De cette vision anthropologique du corps proviennent des implications où sa valeur repose sur l’éducation physique et sexuelle. Entretenir son corps, c’est rendre agréable sa personne. En tant qu’être biologique, l’homme ne peut nullement se permettre de sous-estimer l’aspect héréditaire, le code génétique et l’influence qu’ils ont sur le corps humain. Par contre, la maladie peut influencer la conception que nous avons de la vie et compromettre profondément nos capacités intellectuelles.
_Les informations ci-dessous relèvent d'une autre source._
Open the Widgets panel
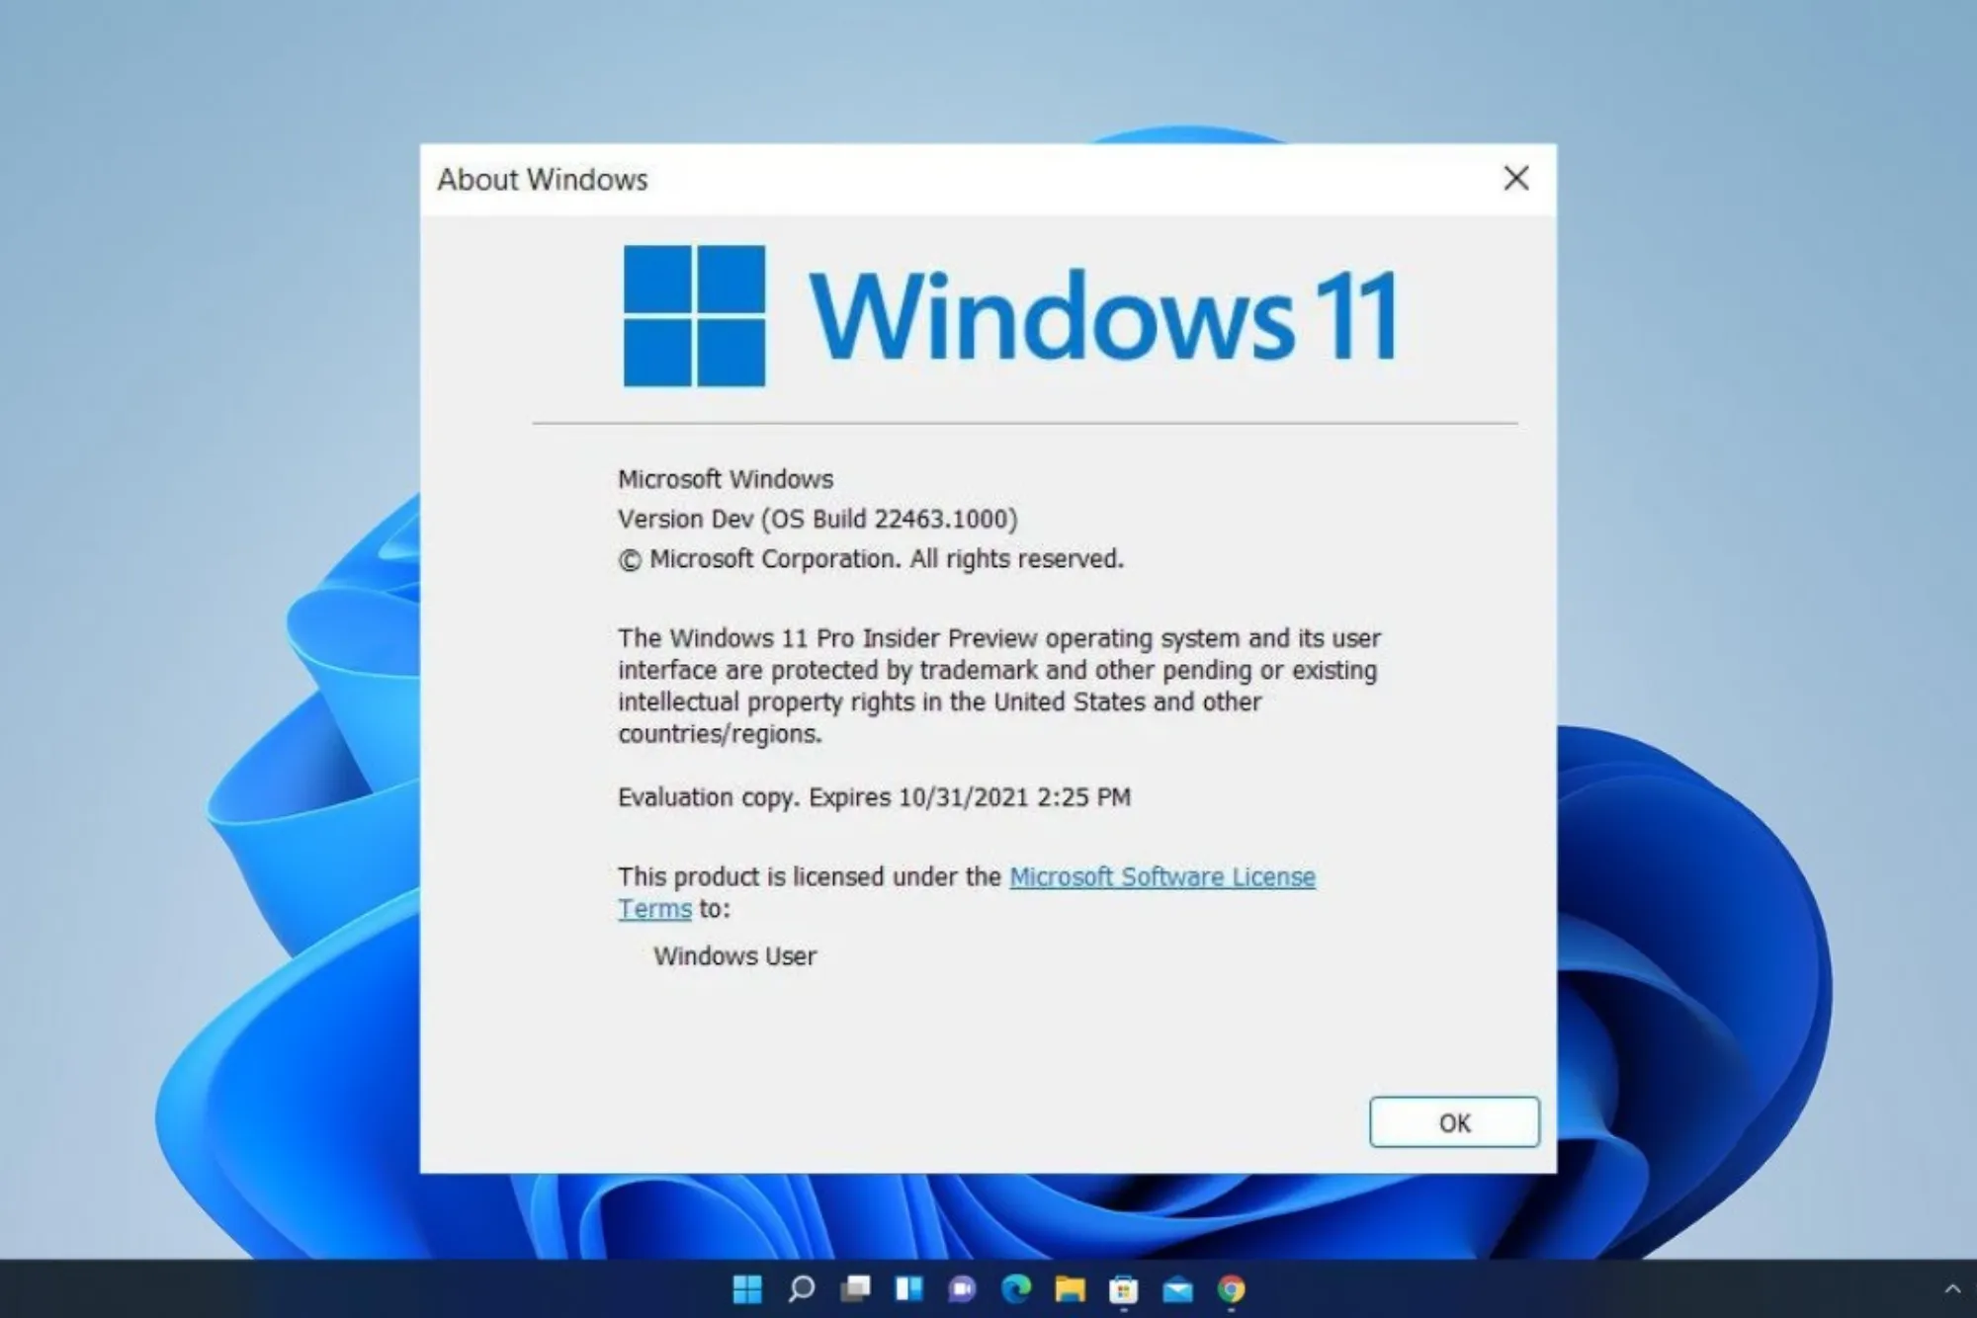 (x=909, y=1290)
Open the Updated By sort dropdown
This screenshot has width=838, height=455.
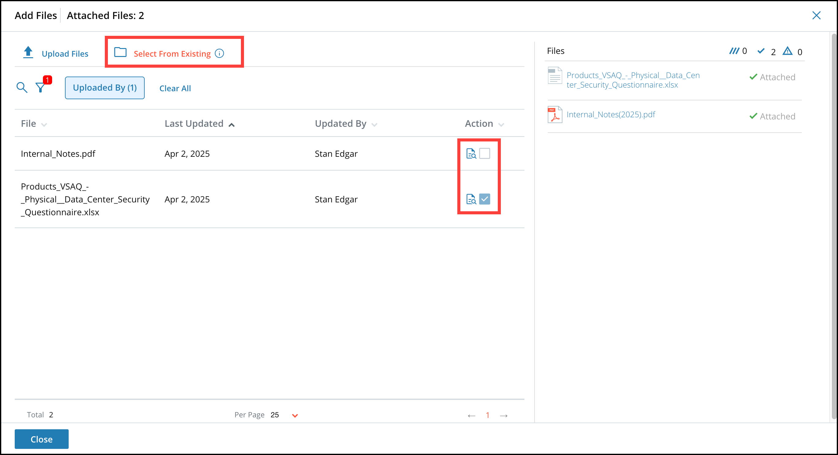374,124
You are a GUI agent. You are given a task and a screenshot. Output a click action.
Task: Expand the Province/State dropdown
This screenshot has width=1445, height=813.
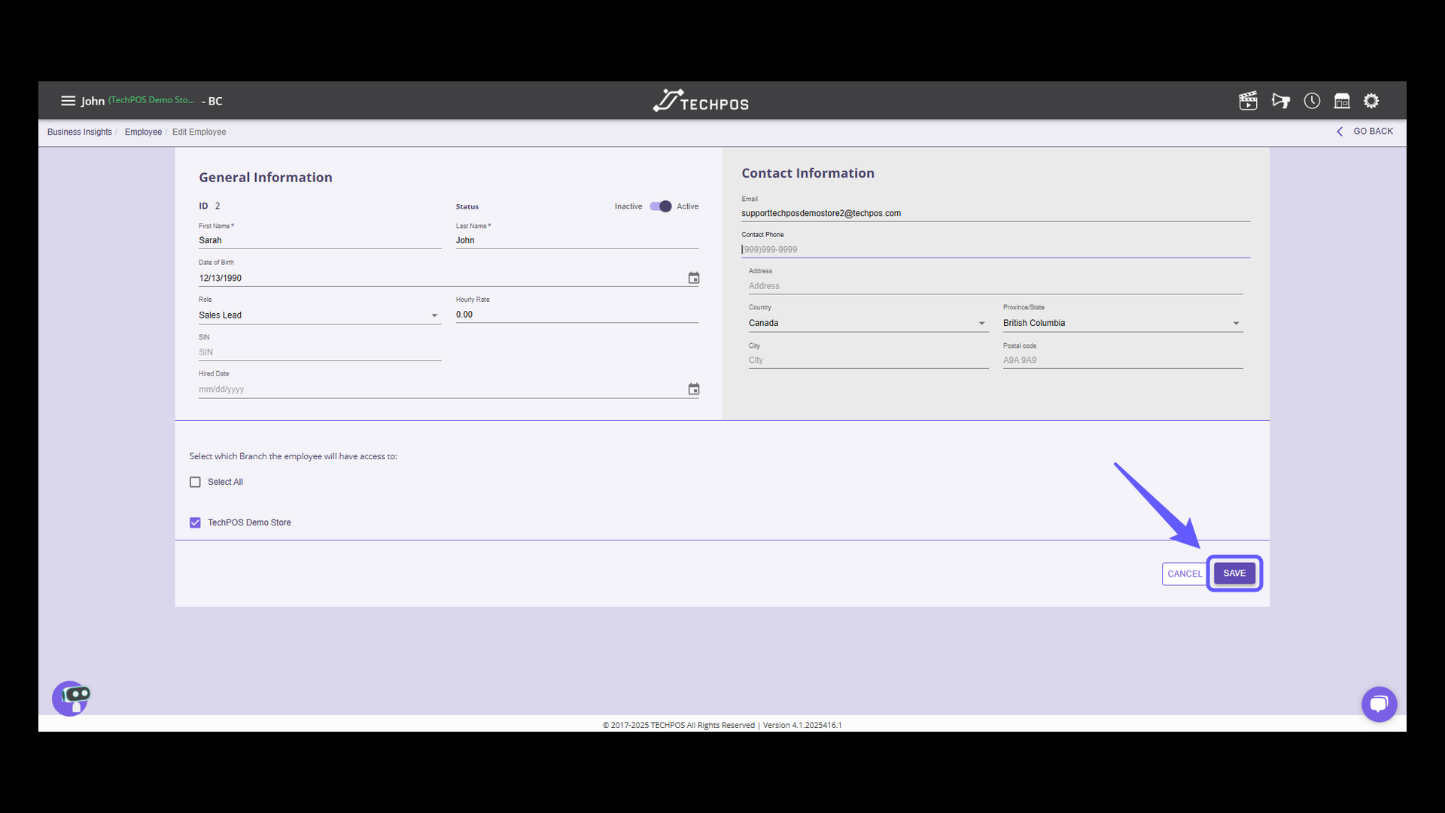[1236, 322]
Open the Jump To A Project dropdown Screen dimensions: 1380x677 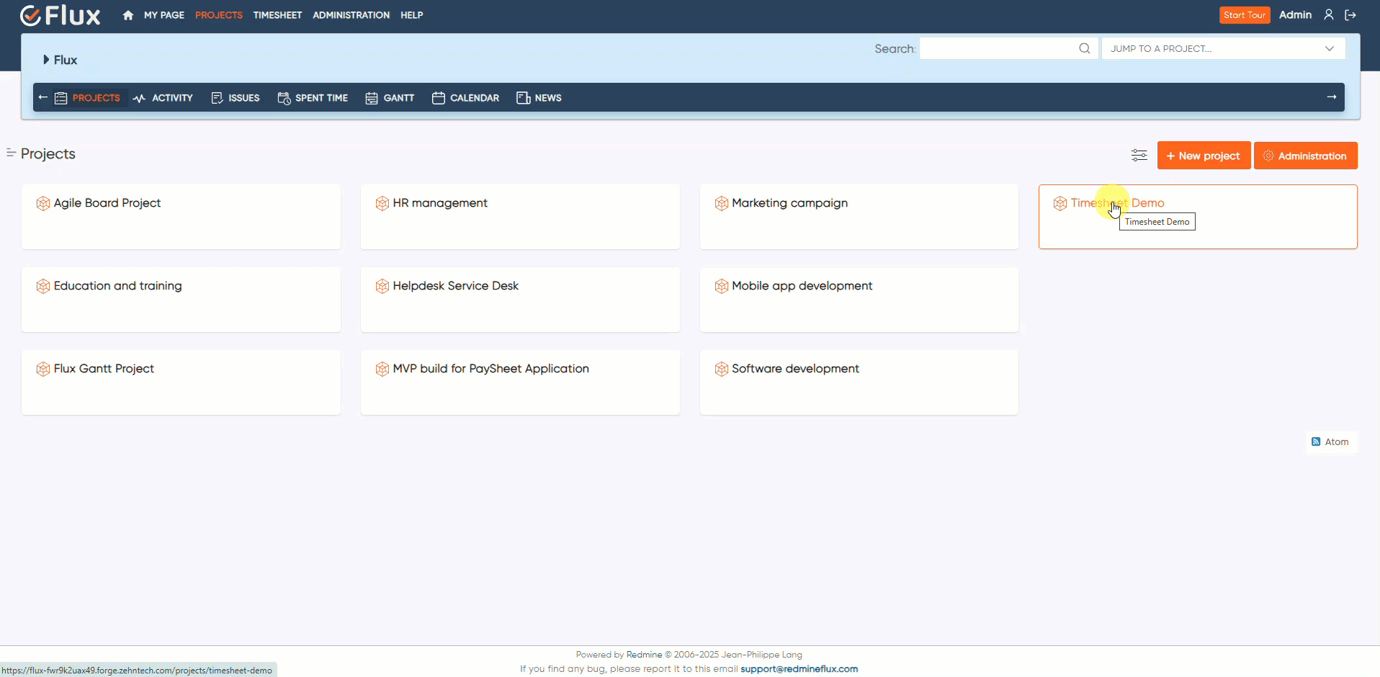pos(1224,48)
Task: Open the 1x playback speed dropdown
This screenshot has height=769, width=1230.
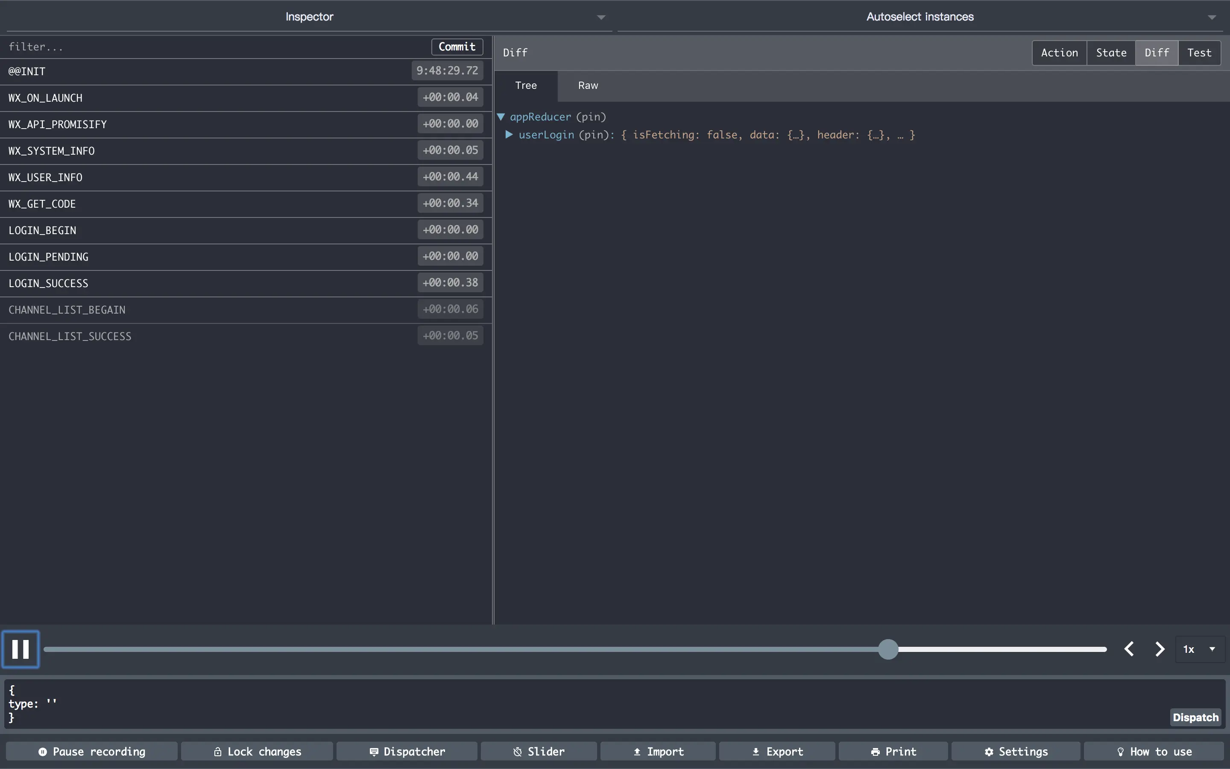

L’attitude physique de l’enseignant et la place de l’élève en classe jouent aussi un rôle important. C’est pourquoi, saint Augustin demandait aux enseignants d’être attentifs aux places où se tiennent les élèves en classe, pour s’assurer que tout le monde les voit et que toute la classe les écoute356. En plus du rôle déterminant du corps, il y a la liberté d’apprendre et la volonté de parvenir aux objectifs, malgré les obstacles à rencontrer. Et pourtant, depuis de nombreuses années, la question la plus urgente est la question anthropologique, désormais impérieusement associée aux habituelles questions publiques qui, prenant le nom de « question institutionnelle démocratique », et « question sociale », semblent avoir donné le ton à deux siècles d’histoire. Par rapport à ces problématiques, la question anthropologique présente des caractères plus radicaux et apparaît destinée à devenir toujours plus envahissante. L’homme est mis en question non seulement dans son fondement biologique et corporel mais aussi dans la conscience qu’il se crée de lui-même. Et cela non seulement d’une manière abstraite, mais aussi en pratique, car les nouvelles technologies de la vie ont des incidences sur le sujet, le transforment, tendent à opérer une mutation dans la manière de comprendre les notions centrales de l’expérience de chacun : être généré ou produit, naître, vivre, procréer, chercher la santé, vieillir, mourir, etc. Il s’agit de transformations de noyaux très sensibles qui ont concerné des milliers de générations et qui constituent le tissu fondamental de l’expérience humaine dans tous les lieux et temps. Le rapport entre Personne et Technique constitue l’un des problèmes les plus complexes de notre époque. La nouvelle importance de la question anthropologique signifie que l’homme est un problème pour lui- même, et que son auto-compréhension, lointaine de l’être escompté, est une question problématique. D’autre part, le contenu fondamental de l’idée de personne, la « vérité sur la personne », ne peut devenir objet de négociations entre les règles de la morale procédurale et du droit positif auquel la pensée démocratique actuelle fait référence. Les doutes sur la réelle indisponibilité de la personne sont le signe de la situation problématique dans laquelle se trouve la culture de l’homme : l’homme peut s’améliorer mais aussi se détruire.

Notes
350.

G. MARCEL, Le Mystère de l’Etre, Paris, Aubier, 1951, p. 97.

351.

G. MARCEL, Le Journal Métaphysique, Paris, Gallimard, 1927, p. 236.

352.

Idem, p. 177.

353.

J. MARITAIN, Pour une philosophie de l’éducation, op. cit., p. 155.

354.

Cf. G. PALLANTE, Une éducation libérale pour la démocratie. Jacques Maritain pour une philosophie de l’éducation, Yaoundé, PUCAC, 2001,p. 31.

355.

H. BERGSON, Matière et mémoire, Paris, PUF, 1982, p. 172.

356.

AUGUSTI N, De catechizandis rudibus, Paris, PUF, 1980, p. 12.